# Endlers Locally ???



## Yzfr6 (Apr 28, 2006)

I was wondering if anyone in the SWOAPE community knows a good place locally to buy these fish. I was thinking of stocking my 30 gallon with these guys. does anyone know of any problems or concerns for these fish?


----------



## Six (May 29, 2006)

If youre ever in Columbus, I think Aquarium Adventure gets them in from time to time. They are not as nicely colored as they used to be (a little too bred these days perhaps), so it's going to probably be hit or miss.
The only word of warning I have is just make sure they arent being mixed with regular guppies so that you know they are the wild form and not a mix. There were some nice ones at the GCAS auction Saturday and i dont like many livebearers!  So, I'm guessing if you check their site and forum (google it i guess, im not sure what it is) you may find the breeder...?

GL!


----------



## CincyCichlids (Oct 14, 2005)

They're great! I have a ton and they do great in my planted tanks. Contact Endlerman on here.. I have his stock, and they are top of the line!


----------



## Troy McClure (Aug 3, 2005)

Wayne has them, Matt has them, Sean might still have some. There might be a couple others.... I have to call Monfort later today about some pond netting, I'll ask if they get endlers in.


----------



## Yzfr6 (Apr 28, 2006)

Thanks guys I will contact endlerman or if anyone has any for sale and would like to bring them to the meeting that would be great...


----------



## MatPat (Mar 22, 2004)

If Wayne (Endlerman) doesn't have any I can bring some juveniles to the meeting  I probably hae enough to supply everyone that doesn't already have them so if anyone else has in interest in some Endlers PM


----------



## CincyCichlids (Oct 14, 2005)

I'll have some in my tanks too... in one of my 75 in planted tanks I keep sorting out young males.. probably about 20 or so thus far. If no one else can come up with some, I'll have some for you  (plus I bet I'll be at the meeting  )


----------



## deepdiver (May 30, 2006)

I'm not really local, but I could ship some Priority if you need them quick. I'm in the Detroit area. Right now I have 5 or 6 nice, colored-up males I could spare. I'll also send some females to keep them company.


----------



## Yzfr6 (Apr 28, 2006)

deepdiver said:


> I'm not really local, but I could ship some Priority if you need them quick. I'm in the Detroit area.

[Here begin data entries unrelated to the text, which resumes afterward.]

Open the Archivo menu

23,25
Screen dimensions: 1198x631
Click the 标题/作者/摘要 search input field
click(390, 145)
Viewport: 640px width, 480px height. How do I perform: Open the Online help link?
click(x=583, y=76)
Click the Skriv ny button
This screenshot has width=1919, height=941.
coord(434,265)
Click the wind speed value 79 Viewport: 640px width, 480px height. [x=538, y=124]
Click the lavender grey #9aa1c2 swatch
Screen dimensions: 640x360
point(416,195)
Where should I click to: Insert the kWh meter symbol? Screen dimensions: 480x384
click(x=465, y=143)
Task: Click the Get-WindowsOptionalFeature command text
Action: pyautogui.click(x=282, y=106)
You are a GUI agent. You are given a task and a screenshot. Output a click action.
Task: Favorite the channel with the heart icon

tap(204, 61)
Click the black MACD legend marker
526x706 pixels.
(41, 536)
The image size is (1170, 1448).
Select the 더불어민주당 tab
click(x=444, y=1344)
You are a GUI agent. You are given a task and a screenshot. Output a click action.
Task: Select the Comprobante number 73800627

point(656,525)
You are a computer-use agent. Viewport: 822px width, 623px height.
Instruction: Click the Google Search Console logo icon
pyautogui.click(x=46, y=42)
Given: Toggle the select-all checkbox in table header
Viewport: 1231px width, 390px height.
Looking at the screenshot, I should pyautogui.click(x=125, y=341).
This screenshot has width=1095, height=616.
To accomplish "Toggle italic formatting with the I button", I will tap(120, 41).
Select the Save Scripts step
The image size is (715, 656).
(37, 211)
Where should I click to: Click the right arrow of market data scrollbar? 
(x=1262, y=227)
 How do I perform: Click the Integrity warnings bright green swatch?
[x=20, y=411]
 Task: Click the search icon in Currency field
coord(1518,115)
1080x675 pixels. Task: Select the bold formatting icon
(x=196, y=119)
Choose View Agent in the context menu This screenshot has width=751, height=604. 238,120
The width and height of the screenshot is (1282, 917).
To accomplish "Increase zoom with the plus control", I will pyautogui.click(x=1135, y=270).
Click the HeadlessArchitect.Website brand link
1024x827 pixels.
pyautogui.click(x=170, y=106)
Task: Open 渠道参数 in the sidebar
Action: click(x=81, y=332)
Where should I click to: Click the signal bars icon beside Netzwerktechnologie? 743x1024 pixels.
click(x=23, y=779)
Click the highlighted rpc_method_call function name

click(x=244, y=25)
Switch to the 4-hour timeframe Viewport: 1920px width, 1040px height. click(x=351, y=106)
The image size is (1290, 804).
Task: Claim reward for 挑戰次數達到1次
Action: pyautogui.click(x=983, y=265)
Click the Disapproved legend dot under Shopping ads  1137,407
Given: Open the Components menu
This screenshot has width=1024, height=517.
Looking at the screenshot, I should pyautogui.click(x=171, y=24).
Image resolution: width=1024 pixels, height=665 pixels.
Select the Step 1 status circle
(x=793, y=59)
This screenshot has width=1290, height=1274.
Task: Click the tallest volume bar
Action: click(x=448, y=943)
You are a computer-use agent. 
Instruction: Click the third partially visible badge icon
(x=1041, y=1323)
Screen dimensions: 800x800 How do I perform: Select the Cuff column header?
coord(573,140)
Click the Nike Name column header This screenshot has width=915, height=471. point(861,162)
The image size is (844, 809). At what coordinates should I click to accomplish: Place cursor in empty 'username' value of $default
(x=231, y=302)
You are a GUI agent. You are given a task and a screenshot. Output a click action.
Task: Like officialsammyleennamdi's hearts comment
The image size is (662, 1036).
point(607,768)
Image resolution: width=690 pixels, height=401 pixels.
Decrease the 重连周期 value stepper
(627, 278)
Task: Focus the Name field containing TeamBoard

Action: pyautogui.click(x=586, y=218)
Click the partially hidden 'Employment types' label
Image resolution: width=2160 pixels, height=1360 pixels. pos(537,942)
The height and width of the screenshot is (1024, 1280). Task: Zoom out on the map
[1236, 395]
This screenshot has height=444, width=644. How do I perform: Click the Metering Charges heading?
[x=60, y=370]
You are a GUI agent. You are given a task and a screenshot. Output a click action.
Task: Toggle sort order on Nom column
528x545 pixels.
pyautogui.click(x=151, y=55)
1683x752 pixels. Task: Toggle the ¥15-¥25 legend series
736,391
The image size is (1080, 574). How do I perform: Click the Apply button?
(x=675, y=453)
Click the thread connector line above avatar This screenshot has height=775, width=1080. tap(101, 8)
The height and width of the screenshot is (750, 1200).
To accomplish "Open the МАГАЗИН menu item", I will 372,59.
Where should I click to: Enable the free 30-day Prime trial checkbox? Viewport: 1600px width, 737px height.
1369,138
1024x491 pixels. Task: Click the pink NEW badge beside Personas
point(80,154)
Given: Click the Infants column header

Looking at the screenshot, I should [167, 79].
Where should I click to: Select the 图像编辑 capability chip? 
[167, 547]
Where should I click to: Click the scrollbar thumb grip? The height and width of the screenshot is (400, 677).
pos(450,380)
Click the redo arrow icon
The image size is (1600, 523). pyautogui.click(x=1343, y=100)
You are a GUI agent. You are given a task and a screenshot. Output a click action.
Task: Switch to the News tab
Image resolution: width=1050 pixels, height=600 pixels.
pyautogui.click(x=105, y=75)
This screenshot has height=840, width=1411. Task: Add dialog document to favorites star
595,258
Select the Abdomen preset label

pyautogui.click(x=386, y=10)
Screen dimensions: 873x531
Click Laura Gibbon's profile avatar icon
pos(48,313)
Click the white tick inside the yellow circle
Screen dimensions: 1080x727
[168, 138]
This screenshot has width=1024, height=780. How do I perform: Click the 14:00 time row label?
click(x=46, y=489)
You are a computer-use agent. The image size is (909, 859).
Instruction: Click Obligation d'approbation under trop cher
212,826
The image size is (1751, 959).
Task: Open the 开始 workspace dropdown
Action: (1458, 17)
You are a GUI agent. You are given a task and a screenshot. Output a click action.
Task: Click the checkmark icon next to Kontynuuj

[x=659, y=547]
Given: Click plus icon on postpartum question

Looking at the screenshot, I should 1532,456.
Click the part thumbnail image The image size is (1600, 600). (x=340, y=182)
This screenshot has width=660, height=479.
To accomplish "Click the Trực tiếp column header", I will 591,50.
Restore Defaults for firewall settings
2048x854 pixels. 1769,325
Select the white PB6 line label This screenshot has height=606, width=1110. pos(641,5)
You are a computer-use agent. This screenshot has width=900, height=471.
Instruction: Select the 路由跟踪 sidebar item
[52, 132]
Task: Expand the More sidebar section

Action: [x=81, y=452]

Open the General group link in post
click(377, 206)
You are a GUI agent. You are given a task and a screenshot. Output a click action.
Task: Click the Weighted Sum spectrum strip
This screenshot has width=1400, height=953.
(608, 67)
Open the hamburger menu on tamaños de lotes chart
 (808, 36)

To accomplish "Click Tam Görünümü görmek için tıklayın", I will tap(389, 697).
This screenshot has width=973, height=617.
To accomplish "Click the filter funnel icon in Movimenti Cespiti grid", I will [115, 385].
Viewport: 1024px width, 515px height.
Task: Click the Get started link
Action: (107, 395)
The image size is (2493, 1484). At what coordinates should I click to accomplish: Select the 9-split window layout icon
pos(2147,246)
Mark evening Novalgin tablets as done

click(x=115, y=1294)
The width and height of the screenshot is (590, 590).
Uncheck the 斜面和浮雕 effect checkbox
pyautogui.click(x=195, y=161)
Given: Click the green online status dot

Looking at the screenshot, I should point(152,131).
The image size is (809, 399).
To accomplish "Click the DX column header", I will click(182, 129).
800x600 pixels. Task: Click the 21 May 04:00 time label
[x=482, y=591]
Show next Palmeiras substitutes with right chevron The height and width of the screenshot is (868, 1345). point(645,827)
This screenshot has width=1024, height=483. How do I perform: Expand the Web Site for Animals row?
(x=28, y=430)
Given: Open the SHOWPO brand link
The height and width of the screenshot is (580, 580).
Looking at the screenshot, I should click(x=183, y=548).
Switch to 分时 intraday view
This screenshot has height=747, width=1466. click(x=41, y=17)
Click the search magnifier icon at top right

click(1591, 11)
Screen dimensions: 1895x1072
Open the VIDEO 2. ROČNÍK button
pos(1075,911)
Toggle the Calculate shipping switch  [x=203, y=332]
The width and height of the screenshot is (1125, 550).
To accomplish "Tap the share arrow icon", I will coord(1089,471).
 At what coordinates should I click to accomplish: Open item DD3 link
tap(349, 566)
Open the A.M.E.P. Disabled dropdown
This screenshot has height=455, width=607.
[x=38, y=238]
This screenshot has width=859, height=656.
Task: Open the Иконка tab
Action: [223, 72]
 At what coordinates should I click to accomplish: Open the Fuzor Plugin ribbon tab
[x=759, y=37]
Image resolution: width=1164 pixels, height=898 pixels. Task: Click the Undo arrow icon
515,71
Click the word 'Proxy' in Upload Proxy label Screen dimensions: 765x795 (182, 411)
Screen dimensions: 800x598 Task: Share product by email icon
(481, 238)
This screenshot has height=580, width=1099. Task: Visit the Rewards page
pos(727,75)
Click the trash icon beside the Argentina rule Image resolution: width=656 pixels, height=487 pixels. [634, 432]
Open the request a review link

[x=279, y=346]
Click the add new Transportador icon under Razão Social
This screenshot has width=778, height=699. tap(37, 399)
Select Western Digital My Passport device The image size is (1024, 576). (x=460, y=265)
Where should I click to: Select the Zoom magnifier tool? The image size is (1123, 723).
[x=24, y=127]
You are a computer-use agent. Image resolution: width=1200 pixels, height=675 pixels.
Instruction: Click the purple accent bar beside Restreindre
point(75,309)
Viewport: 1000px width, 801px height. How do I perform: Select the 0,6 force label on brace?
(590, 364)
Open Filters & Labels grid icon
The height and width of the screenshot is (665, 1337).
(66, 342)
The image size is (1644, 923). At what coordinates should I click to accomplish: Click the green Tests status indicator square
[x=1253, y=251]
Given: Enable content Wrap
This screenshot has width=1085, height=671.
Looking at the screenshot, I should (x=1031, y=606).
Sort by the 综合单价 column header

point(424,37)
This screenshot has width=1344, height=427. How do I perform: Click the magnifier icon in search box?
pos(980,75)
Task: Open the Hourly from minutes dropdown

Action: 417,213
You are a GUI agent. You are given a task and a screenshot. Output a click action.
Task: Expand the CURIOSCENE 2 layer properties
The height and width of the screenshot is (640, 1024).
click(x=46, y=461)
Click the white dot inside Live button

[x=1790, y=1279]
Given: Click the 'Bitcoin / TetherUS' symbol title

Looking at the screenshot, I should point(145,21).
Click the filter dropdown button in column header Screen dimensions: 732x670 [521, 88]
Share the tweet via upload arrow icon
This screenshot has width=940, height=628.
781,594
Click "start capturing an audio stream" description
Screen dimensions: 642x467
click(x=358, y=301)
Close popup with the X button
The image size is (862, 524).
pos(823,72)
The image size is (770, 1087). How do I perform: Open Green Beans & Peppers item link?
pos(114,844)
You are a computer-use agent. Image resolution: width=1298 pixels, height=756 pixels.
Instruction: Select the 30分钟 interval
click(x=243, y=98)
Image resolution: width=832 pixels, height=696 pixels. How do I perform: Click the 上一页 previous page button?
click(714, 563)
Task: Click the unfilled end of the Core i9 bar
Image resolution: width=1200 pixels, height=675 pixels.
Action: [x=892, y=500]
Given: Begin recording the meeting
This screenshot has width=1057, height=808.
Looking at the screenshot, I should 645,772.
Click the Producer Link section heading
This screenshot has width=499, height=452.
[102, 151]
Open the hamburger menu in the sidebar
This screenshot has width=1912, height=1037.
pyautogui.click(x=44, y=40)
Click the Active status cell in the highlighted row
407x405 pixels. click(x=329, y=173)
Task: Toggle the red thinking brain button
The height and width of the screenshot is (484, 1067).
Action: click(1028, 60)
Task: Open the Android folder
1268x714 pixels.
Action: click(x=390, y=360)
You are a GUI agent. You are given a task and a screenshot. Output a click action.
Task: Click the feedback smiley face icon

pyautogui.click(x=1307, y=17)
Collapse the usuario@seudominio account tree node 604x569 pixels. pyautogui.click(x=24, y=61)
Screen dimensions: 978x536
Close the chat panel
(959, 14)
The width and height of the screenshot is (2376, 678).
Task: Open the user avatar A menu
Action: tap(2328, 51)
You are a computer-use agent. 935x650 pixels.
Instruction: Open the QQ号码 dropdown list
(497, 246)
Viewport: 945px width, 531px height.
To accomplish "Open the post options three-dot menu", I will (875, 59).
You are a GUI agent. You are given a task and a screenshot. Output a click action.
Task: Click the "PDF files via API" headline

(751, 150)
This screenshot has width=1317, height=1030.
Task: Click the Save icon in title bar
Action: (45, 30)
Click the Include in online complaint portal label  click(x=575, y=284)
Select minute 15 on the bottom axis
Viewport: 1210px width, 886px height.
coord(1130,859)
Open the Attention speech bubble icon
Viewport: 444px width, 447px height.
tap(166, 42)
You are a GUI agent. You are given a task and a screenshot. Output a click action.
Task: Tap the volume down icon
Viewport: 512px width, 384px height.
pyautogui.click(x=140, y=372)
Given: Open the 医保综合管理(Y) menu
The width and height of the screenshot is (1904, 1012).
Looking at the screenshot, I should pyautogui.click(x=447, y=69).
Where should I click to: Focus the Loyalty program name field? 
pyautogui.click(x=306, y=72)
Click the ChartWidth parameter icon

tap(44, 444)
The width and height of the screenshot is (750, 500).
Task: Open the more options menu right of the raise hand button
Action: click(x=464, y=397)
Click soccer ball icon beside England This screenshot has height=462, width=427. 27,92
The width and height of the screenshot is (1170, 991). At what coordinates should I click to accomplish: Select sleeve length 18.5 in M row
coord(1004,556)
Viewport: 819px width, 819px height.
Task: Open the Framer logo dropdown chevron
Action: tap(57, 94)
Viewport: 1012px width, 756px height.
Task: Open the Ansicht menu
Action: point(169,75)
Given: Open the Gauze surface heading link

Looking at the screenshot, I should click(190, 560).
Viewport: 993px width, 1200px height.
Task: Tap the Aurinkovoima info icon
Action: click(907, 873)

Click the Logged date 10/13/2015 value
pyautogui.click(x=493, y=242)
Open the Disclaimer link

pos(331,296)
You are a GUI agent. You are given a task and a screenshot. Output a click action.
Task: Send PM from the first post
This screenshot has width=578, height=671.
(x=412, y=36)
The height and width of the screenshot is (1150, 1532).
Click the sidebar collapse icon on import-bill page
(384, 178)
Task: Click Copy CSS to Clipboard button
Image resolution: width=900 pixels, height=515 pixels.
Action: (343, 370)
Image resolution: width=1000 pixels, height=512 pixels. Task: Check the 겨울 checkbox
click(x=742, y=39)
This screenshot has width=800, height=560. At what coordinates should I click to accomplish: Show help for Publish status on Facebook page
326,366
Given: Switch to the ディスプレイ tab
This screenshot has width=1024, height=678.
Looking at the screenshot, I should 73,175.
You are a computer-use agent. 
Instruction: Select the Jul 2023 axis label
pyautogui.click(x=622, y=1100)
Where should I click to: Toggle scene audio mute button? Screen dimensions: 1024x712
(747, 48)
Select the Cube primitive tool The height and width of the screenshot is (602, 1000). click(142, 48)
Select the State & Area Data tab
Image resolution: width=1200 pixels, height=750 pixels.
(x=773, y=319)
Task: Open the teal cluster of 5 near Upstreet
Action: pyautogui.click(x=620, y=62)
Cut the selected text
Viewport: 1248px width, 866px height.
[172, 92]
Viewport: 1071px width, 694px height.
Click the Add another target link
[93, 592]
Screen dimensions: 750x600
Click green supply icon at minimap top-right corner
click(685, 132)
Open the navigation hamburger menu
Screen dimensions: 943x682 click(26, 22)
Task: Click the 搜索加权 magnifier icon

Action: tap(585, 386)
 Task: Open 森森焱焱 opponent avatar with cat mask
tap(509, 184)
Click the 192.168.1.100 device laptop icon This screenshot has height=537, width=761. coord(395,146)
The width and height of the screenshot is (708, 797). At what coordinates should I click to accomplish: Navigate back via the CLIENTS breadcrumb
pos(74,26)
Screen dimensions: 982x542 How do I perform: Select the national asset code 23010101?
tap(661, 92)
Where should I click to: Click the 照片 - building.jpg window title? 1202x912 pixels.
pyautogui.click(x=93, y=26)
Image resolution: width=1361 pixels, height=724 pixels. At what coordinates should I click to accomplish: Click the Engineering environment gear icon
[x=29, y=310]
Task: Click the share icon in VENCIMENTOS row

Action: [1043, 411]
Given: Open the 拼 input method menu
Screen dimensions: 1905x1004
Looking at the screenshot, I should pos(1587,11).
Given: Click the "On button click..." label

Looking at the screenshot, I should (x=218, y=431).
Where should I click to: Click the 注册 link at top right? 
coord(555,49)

Right now I have 5 or 6 nice, colored-up males I could spare. I'll also send some females to keep them company.


PM sent


----------



## Rob Tetrazona (Jun 21, 2005)

Yep, Old Man Endler (aka. Wayne & Endlerman) is Nationally renowned for his Endler stock and is just a car ride away. Bring your wallet, because he also has plenty of other really nice fish.


----------



## Yzfr6 (Apr 28, 2006)

rwoehr said:


> Yep, Old Man Endler (aka. Wayne & Endlerman) is Nationally renowned for his Endler stock and is just a car ride away. Bring your wallet, because he also has plenty of other really nice fish.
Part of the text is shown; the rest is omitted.